Pods stuck in `CrashLoopBackoff` when restarting custom EKS node. #2852

ddl-pjohnson · 2024-03-18T22:44:03Z

What happened:

We have a custom AMI that we deploy to EC2 and connect to an existing EKS cluster. We start and stop this node as needed to save costs. In addition the instance has state that we want to maintain across restarts i.e. we don't want to get a new node every restart.

Over the past 2 months we've noticed an issue where k8s doesn't restart properly. some pods get stuck in a CrashLoopBackoff when they try to connect to other pods or services. DNS resolves to the correct IP address, however packets aren't routed to the other pod correctly. It seems like a race condition, where pods start before the network is set up correctly.

The only reliable fix we've found is to delete all pods and let k8s recreate them, this seems to set up the correct iptables rules.

Is there a better way to fix this? It kind of looks like projectcalico/calico#5135, but not sure if the problem is in Calico or AWS.

Environment:

Kubernetes version:
v1.27.10-eks-508b6b3
CNI Version
amazon-k8s-cni:v1.15.1-eksbuild.1
OS (e.g: cat /etc/os-release):

NAME="Amazon Linux"
VERSION="2"
ID="amzn"
ID_LIKE="centos rhel fedora"
VERSION_ID="2"
PRETTY_NAME="Amazon Linux 2"
ANSI_COLOR="0;33"
CPE_NAME="cpe:2.3:o:amazon:amazon_linux:2"
HOME_URL="https://amazonlinux.com/"
SUPPORT_END="2025-06-30"

Kernel (e.g. uname -a):

Linux pauljo41250 5.10.197-186.748.amzn2.x86_64 #1 SMP Tue Oct 10 00:30:07 UTC 2023 x86_64 x86_64 x86_64 GNU/Linux

The text was updated successfully, but these errors were encountered:

orsenthil · 2024-03-19T15:37:13Z

Is there a better way to fix this? It kind of looks like projectcalico/calico#5135, but not sure if the problem is in Calico or AWS.

Do you have both Calico and VPC CNI? Do you where the specific error message is coming from?
Could you share the status of your pods aws-node and other pods in kube-system namespace?
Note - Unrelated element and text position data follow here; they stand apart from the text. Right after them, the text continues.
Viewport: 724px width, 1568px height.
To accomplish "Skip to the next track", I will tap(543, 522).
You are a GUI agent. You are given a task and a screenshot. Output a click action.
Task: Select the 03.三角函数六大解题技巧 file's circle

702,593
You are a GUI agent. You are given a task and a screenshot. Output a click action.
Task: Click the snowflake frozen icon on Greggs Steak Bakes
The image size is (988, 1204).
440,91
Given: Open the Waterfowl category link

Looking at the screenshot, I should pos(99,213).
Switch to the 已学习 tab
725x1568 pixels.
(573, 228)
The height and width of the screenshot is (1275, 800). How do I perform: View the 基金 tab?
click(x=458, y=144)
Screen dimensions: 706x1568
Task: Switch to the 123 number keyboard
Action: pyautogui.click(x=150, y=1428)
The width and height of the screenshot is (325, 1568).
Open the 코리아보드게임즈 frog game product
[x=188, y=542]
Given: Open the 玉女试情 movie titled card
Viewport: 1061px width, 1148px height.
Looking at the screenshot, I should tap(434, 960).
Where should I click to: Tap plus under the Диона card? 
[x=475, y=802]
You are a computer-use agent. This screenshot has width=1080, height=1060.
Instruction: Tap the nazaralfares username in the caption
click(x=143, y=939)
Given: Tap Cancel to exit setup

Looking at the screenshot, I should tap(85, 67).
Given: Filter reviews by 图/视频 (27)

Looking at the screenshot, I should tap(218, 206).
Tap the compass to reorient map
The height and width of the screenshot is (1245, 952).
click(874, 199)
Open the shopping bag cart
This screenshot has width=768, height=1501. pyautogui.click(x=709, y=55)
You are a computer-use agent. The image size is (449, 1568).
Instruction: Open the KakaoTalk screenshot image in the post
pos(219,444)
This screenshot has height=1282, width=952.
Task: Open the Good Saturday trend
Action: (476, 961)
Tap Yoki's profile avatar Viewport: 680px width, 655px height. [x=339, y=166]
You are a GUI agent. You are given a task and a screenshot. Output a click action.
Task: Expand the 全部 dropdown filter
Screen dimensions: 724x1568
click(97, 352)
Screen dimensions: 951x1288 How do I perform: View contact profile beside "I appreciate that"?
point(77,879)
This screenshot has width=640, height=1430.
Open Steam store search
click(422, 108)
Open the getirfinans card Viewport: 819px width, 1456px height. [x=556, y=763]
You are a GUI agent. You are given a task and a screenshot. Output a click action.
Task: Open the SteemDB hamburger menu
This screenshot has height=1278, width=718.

What does the pod log of the CrashLoopBackOff Containers say?
What does the IPAMD log say ?

ddl-pjohnson · 2024-03-19T18:26:30Z

Yep, we have both installed.

The errors are in pod logs and it's somewhat random what pods have errors. Usually they are connection refused errors connecting to the Kube API or other pods, e.g.:
Invalid Kubernetes API v1 endpoint https://172.20.0.1:443/api: Timed out connecting to server

Or connecting to another pod:

requests.exceptions.ConnectionError: HTTPConnectionPool(host='nucleus-frontend', port=80)

The exact errors vary by things like the language used and what they're connecting to. In all cases DNS works correctly, but the packets aren't routed to the other pod/service.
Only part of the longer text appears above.